Emulsion formulations as a vector for gene delivery in vitro and in vivo

For successful gene therapy, it is necessary to develop vectors capable of efficiently introducing genetic materials into target cells. Various techniques for transgene delivery have been developed, among which cationic liposome-mediated delivery is widely accepted. DC-Chol/DOPE cationic liposomes, synthesized in our laboratory, have been successfully used as a vector in clinical trials for treating melanoma and cystic fibrosis. Formation of large aggregates at higher concentration and serum sensitivity are major drawbacks of the cationic liposome-mediated delivery system.

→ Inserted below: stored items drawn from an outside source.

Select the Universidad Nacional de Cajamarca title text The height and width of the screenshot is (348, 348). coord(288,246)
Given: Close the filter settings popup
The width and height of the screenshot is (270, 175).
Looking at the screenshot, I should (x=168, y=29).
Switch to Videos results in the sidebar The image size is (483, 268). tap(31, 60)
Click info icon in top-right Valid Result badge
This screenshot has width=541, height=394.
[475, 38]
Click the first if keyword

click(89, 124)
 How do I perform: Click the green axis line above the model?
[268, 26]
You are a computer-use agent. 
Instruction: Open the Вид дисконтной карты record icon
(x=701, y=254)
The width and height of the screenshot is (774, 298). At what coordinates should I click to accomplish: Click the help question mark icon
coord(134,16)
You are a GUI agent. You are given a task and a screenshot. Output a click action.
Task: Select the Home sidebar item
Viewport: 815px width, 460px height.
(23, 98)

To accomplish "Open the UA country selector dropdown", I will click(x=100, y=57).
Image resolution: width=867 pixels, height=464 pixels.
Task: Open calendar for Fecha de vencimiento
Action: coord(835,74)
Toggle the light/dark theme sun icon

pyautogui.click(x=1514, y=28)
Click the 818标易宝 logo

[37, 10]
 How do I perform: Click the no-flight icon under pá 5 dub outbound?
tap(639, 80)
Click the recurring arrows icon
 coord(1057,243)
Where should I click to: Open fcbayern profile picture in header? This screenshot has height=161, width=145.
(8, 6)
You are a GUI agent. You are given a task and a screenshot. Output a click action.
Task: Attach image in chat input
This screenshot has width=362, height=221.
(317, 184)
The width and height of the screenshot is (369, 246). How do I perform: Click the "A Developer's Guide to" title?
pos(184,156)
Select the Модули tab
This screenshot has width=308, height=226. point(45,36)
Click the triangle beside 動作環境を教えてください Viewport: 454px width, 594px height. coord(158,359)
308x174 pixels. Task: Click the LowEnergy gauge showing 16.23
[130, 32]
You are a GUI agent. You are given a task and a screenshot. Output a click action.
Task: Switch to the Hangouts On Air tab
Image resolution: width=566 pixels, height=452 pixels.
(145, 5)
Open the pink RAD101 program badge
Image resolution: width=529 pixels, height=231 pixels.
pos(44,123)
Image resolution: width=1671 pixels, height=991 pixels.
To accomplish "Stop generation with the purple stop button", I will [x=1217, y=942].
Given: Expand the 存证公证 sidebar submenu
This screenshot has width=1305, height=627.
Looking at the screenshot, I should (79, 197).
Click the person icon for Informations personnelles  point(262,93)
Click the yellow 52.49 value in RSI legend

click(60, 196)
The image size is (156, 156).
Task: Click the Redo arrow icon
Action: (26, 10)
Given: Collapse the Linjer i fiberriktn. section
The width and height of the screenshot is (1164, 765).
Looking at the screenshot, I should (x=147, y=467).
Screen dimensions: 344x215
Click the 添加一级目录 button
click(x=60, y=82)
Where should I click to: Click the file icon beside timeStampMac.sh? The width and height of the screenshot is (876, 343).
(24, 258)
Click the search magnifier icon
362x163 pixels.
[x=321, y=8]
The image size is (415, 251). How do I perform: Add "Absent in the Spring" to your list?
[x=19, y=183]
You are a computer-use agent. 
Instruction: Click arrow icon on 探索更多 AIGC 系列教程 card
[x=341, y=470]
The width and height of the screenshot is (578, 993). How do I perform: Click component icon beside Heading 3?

To overcome these problems, we have developed cationic emulsion formulations. By the addition of non-ionic surfactant to the formulation, the formation of large aggregates was prevented and stable DNA/cationic emulsion complexes were obtained. These complexes transfected different cell lines with an equivalent or higher efficiency compared to the cationic liposomes, and possessed no serum sensitivity. We have also developed reconstituted chylomicrons as an in vivo gene transfer vector to the liver. The hydrophobic complex of DNA and TC-Chol was extracted by chloroform and emulsified with triglyceride, PC, lyse PC, Chol and Chol oleate. More than 60% of the complex was incorporated into the reconstituted chylomicrons. Portal vein injection of the DNA-incorporated reconstituted chylomicrons into mice produced a high amount of gene product in the liver. Emulsion formulations appeared to have more favorable physical and biological activities than traditional cationic liposomes as a gene delivery system in vivo.